__WORK TASK__.
Can you write out every line from the start of the records below through the line containing "The height and width of the screenshot is (746, 614).", leaving out any pictures?

Saved data entries
============

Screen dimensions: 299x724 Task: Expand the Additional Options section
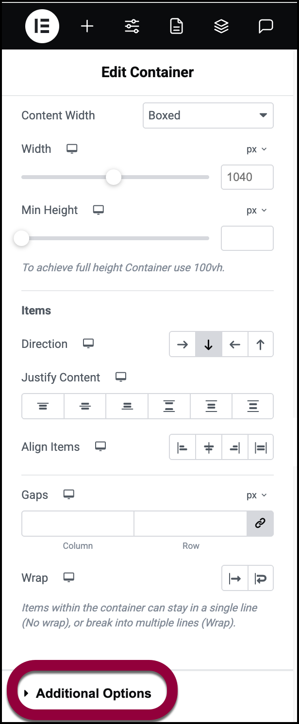(93, 693)
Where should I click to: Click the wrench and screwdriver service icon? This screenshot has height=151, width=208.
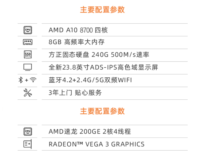pyautogui.click(x=28, y=93)
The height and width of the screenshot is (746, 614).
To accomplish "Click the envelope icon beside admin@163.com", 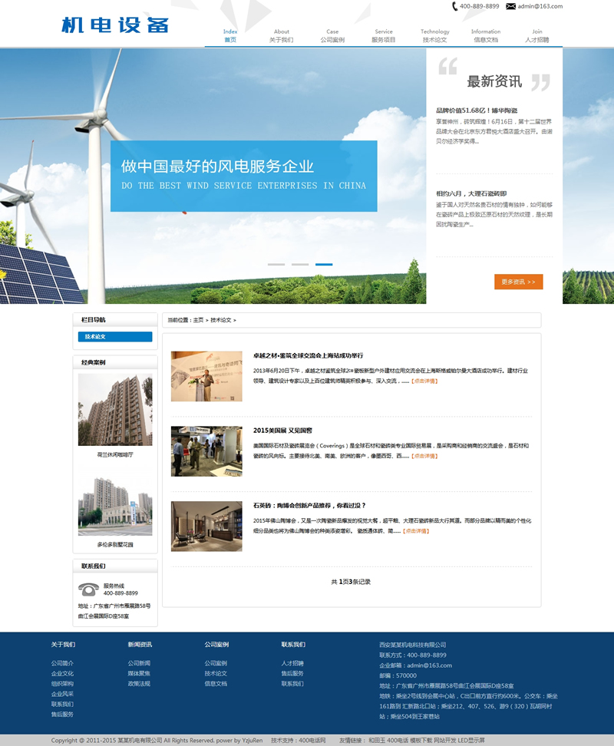I will tap(510, 6).
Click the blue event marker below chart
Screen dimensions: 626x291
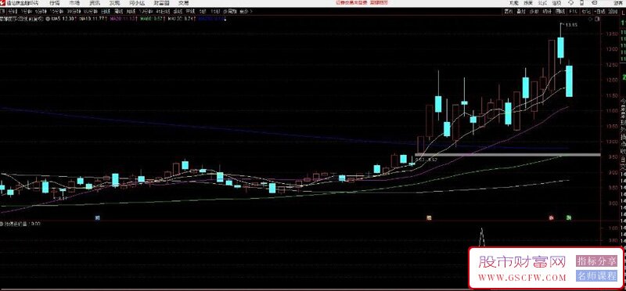[97, 218]
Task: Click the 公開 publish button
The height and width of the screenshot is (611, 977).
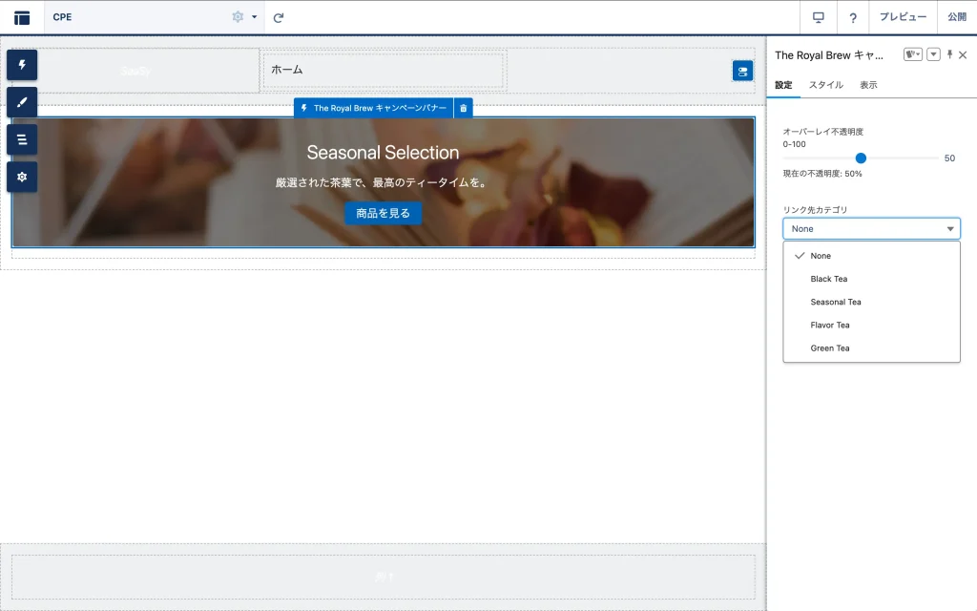Action: (957, 17)
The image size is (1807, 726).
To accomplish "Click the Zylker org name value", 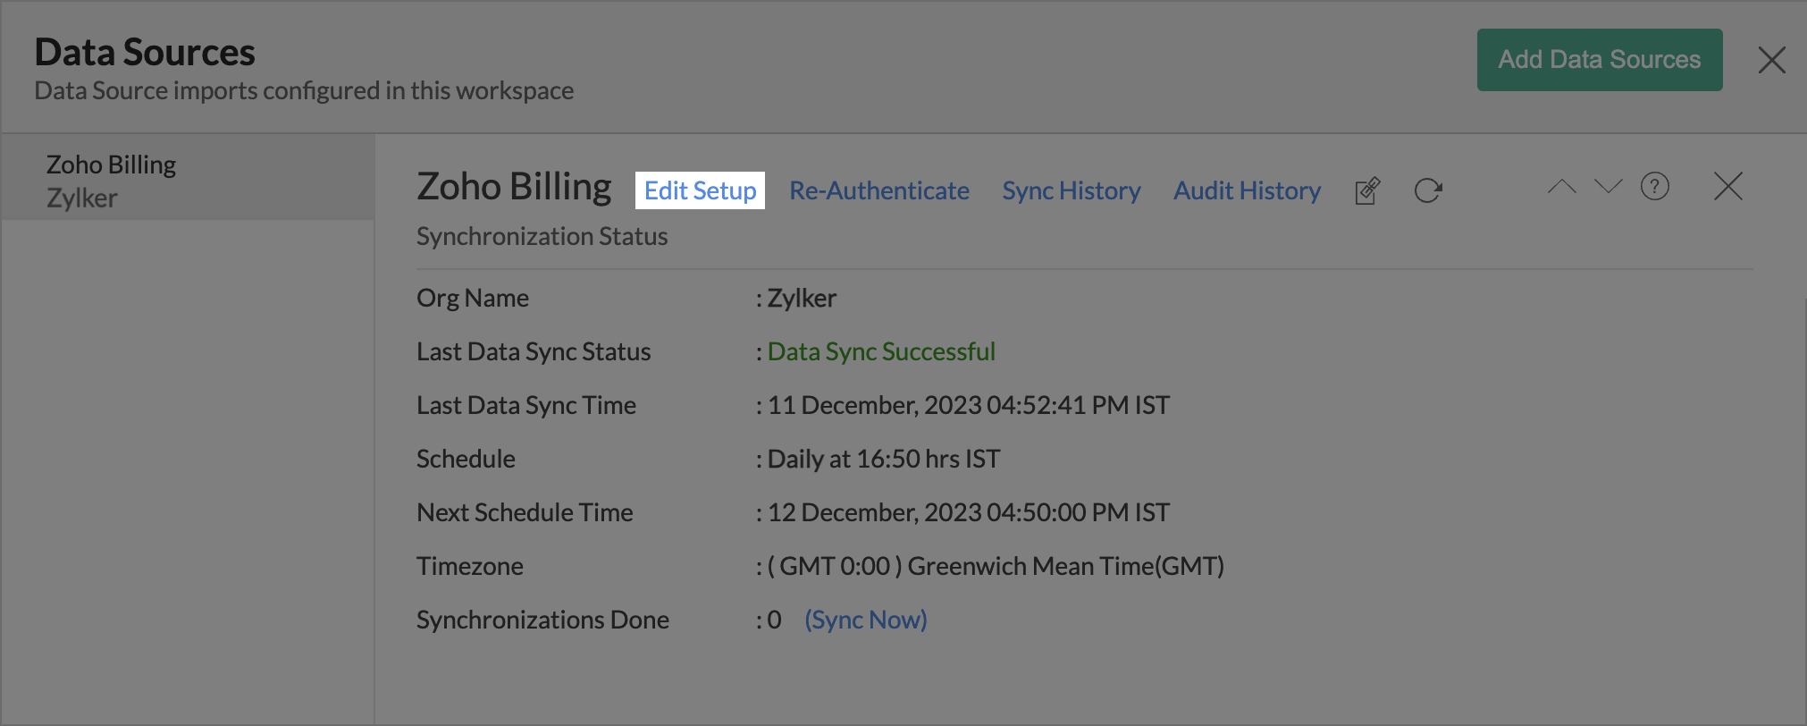I will 802,298.
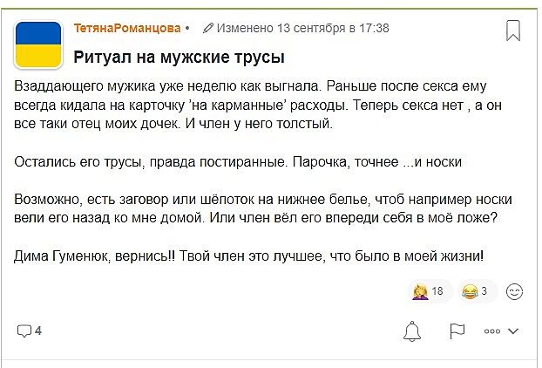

============

__EXERCISE OUTPUT__.
Screen dimensions: 299x724 Task: Expand the Additional Options section
(93, 693)
Where should I click to: Click the wrench and screwdriver service icon? This screenshot has height=151, width=208.
pyautogui.click(x=28, y=93)
The height and width of the screenshot is (746, 614).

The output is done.